▸ TASK
Between the line containing "Diensten (627, 1177)" and the line containing "Redigeren (631, 1242)" lies a run of lines; give that run again exactly, with both of those lines, and nothing else from the entries below.

Stored items
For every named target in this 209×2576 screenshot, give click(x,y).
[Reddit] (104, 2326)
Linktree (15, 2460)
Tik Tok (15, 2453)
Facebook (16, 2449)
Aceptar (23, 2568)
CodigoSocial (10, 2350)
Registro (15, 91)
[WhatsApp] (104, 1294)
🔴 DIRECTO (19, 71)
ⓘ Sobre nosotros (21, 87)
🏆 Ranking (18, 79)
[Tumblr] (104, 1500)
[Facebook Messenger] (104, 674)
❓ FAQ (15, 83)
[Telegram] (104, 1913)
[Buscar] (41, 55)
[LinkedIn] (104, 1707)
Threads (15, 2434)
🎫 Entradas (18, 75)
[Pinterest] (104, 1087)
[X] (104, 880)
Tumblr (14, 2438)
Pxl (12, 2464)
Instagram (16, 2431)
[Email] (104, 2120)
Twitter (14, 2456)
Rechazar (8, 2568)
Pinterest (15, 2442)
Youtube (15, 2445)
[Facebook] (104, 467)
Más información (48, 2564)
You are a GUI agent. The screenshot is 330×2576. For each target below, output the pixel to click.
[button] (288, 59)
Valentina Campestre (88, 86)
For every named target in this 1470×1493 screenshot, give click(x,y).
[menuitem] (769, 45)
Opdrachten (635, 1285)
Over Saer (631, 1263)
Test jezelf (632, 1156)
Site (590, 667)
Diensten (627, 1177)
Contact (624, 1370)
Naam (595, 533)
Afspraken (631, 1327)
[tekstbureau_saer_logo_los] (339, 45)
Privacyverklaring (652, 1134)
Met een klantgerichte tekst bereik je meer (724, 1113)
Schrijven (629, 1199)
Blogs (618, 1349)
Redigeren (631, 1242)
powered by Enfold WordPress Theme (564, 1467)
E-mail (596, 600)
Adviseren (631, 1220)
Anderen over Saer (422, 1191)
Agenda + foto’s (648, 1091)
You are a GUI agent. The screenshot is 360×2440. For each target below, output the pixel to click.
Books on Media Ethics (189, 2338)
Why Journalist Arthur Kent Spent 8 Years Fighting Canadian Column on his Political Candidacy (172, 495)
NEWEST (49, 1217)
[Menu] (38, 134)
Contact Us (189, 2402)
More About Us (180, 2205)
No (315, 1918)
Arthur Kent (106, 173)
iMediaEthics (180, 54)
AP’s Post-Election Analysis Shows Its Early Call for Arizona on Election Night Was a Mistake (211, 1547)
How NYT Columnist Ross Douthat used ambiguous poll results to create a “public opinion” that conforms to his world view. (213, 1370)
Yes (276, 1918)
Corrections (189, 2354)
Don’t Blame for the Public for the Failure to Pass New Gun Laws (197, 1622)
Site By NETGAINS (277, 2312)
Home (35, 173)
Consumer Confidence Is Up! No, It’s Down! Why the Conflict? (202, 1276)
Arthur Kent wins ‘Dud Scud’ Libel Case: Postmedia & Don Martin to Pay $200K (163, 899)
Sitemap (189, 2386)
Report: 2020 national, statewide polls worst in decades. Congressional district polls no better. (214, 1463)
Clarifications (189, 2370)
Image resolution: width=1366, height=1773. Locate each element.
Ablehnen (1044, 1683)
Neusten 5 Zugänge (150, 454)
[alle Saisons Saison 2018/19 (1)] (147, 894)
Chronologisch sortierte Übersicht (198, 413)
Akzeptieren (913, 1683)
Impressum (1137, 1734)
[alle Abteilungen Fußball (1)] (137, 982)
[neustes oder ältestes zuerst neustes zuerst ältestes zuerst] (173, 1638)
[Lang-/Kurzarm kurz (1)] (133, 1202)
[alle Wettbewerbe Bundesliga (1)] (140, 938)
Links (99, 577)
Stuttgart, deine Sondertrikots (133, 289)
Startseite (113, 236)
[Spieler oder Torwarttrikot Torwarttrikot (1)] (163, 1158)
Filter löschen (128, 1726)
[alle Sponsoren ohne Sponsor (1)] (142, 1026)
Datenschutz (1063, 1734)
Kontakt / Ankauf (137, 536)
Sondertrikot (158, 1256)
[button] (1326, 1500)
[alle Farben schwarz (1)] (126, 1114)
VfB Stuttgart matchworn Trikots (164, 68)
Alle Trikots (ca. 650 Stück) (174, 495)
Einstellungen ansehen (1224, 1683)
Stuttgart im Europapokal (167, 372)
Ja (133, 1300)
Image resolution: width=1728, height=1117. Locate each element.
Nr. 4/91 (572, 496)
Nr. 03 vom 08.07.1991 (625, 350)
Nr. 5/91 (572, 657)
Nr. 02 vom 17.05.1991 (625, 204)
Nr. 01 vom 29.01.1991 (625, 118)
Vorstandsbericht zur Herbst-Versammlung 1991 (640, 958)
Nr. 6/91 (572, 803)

▸ REPLY TO THE EXERCISE
Diensten (627, 1177)
Contact (624, 1370)
Naam (595, 533)
Afspraken (631, 1327)
[tekstbureau_saer_logo_los] (339, 45)
Privacyverklaring (652, 1134)
Met een klantgerichte tekst bereik je meer (724, 1113)
Schrijven (629, 1199)
Blogs (618, 1349)
Redigeren (631, 1242)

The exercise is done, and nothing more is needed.